16:48, UK,Monday 18 April 2016
A teenager's claim that severe hallucinations compelled him to kill two strangers has been described as "cliched" and "unconvincing".
Psychiatrist Dr Philip Joseph, who assessed the teen earlier this year, told his trial his defence sounded "more like something you might see in a horror film".
The 17-year-old, who cannot be named for legal reasons, was just 15 when he killed strangers James Attfield, 33, and Nahid Almanea, 31, in Colchester in 2014.
He has admitted manslaughter on the grounds of diminished responsibility, but denies murder.
Dr Joseph said the boy had described severe auditory and visual hallucinations, including one incident where a hand and arm emerged from inside a television set.
But he said it was "inconceivable" that no one would have noticed if the teen had been suffering from hallucinations, which he had said were so loud at times that he thought others might be able to hear them.
"If he was experiencing these voices to such an intensity over such a prolonged period, is it really feasible that nobody would have known that he was having a problem of this sort?"
He added that the voices were more likely have been a "fallback option" to tell police when he was arrested.
Dr Joseph instead concluded the teen could be suffering from an emerging personality disorder which makes people callous, devious and manipulative.

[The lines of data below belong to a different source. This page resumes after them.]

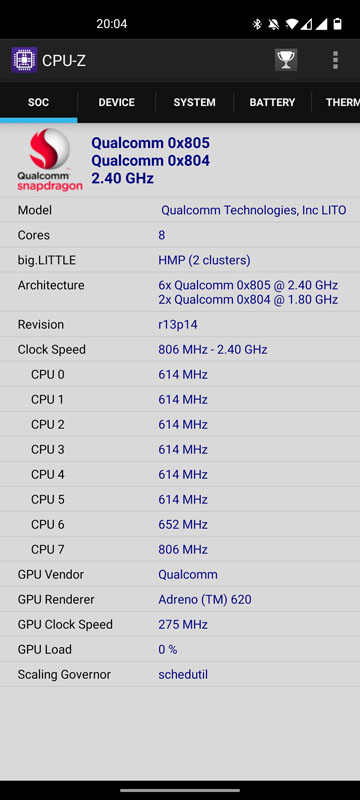360x800 pixels.
Task: Open the trophy validation icon
Action: 286,60
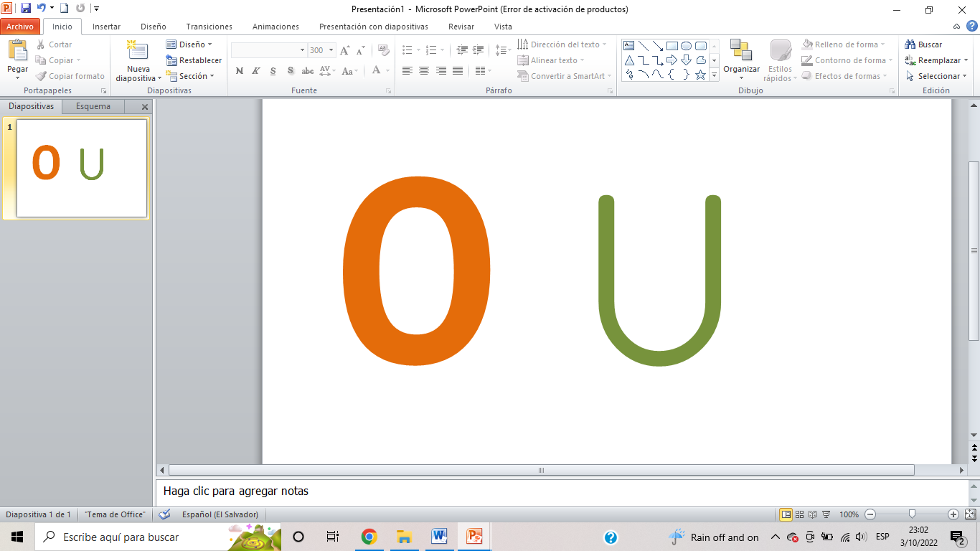Start slideshow from status bar icon

(x=826, y=514)
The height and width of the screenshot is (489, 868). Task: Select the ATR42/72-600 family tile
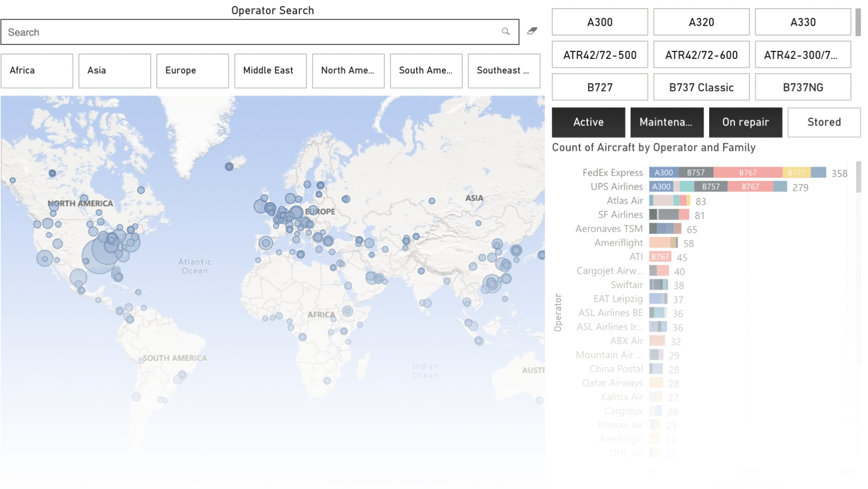click(701, 55)
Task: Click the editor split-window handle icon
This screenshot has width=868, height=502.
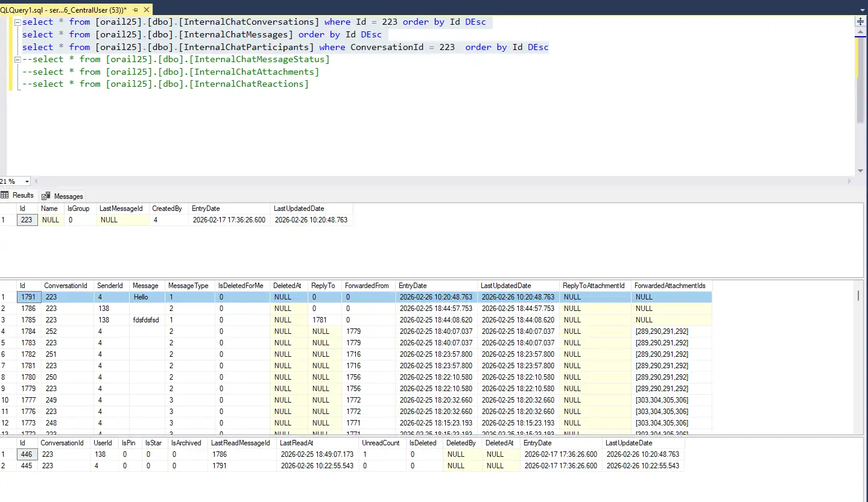Action: pos(860,21)
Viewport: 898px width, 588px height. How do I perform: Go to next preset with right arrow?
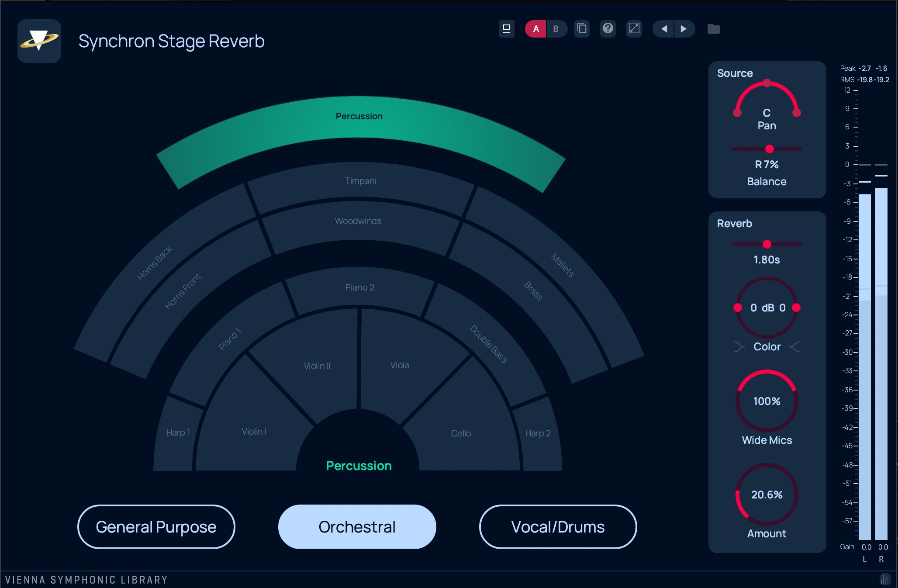[684, 29]
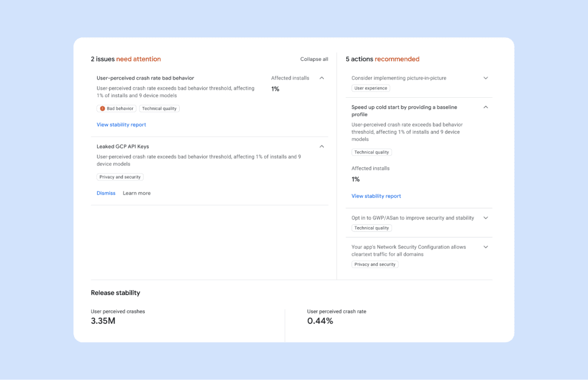Collapse the Speed up cold start action
Viewport: 588px width, 380px height.
tap(486, 107)
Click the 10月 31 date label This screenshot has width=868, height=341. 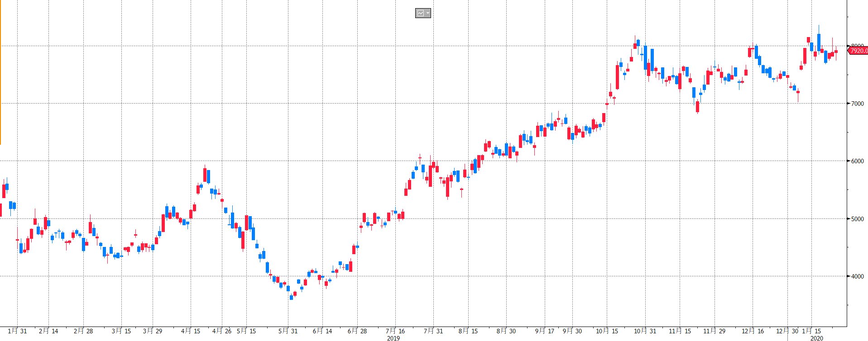tap(645, 331)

Mr Attfield was knifed 102 times, on 29 March, 2014.
Ms Almanea, a Saudi student, was stabbed to death along the Salary Brook Trail on the morning of 17 June 2014.
The boy gave a graphic description of the killings when he was arrested in May last year, but later claimed not to have been responsible, saying the voices told him to make an admission.
He now says he still cannot remember the incidents but says he must have committed them due to the presence of DNA evidence.
The case was adjourned until Tuesday.